If the article is correct, it appears that the jury believed that he was not trying to kill them but only to intimidate and threaten. Its still a big deal, but does bring up a tiny bit of compassion for the guy. It was certainly an unjustified and ignorant act, but it appears that as far as he was concerned he was protecting his land from tresspasers and now he will probably be spending the rest of his life in jail because of it. 

Trust me, I feel for the kayakers and what they went through and I would never want to go through that myself. However, even the guy who had the gun pointed at him said he had compassion for the dude and kind of understood why he was doing it.


----------



## nomadderwhat

Colorado Kayaking :: Colorado's online river guide and journal for whitewater kayaking

Similar situation....fuckin ********.


----------



## Andy H.

From the article:


> The lead kayaker saw one round hit about four feet from him.


and


> Button's attorney argued that his client was shooting on his property unaware of the kayakers. He claimed the kayakers were not in Button's line of sight.


Somehow the combination of these two quotes does not say "responsible gun owner" to me. 

-AH


----------



## villagelightsmith

No, in the "wild west", I think people were far more hospitable than the angry people our modern ways have bred. Mental issues were a problem then as now. There were the usual percentage of sociopaths. And there are a few bones out there from people who simply disappeared or were buried in a dry gulch. Caving off a cutbank over the corpus delecti saved digging and gave the shooter a head start before leaving town.. The perpetrator who's neighbors disappeared usually got a reputation for it. Stability, Peace, and Civility were valued in the greater community. And civilized people might'a been a little more realistic about things. They were prepared to shoot back. 

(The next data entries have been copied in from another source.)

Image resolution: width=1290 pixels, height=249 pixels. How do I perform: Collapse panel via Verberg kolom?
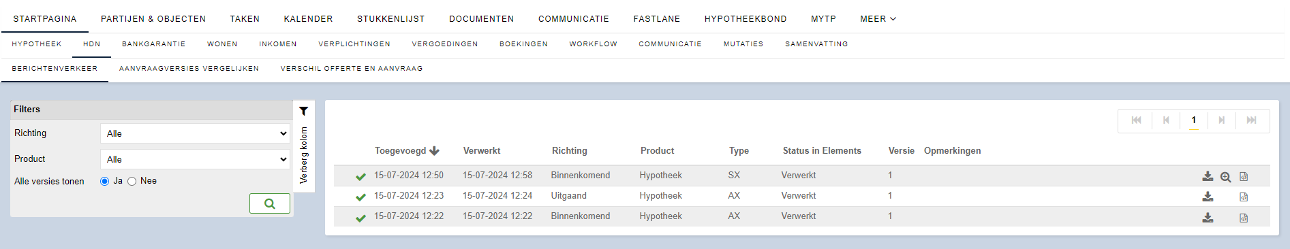(304, 155)
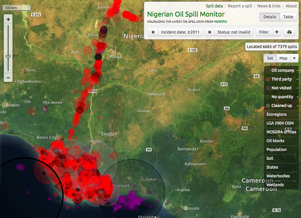The height and width of the screenshot is (218, 301).
Task: Click the plus icon next to Filter
Action: (x=277, y=32)
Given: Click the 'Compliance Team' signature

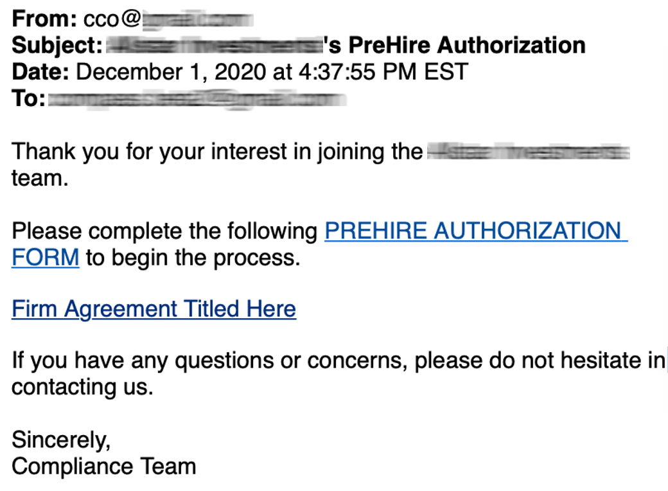Looking at the screenshot, I should point(104,467).
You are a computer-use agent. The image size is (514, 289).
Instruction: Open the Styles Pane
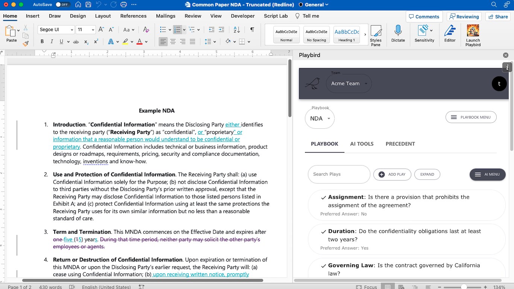(376, 35)
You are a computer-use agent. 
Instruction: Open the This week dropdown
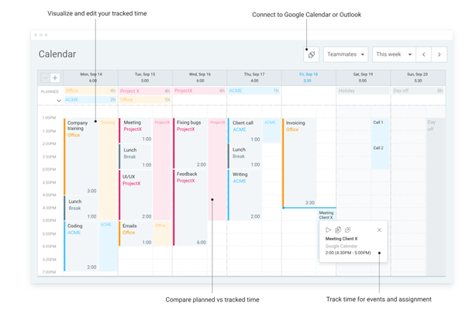click(393, 54)
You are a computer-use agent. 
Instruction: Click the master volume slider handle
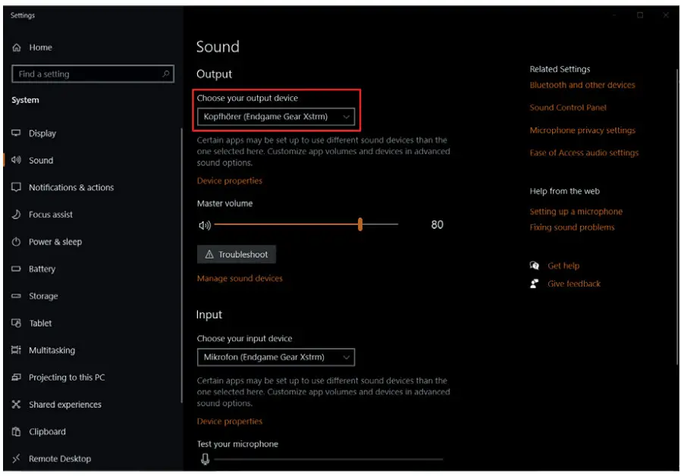[x=360, y=225]
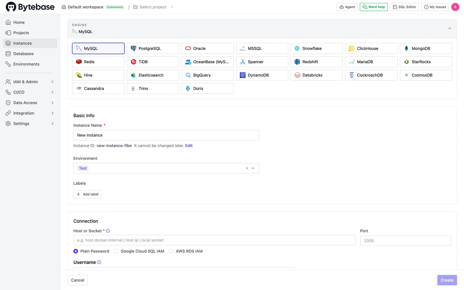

I've seen a bullet strike a few feet from my canoe, and I can assure you it was NOT a stray bullet. And, I've unintentionally faced down a fellow with a shotgun at very close range. But, most folks don't want to put the front sight on some other fellow's second button and pull the trigger, so he refrained and saved everybody the messy cleanup. Besides, neither of us really needed killin' that day. He pointed it elsewhere and a few shots were fired just to punctuate his points under the 1st amendment. No hard feelings; no blood drawn. The Law didn't see it that way however. Bummer. It cost him far more than he could afford.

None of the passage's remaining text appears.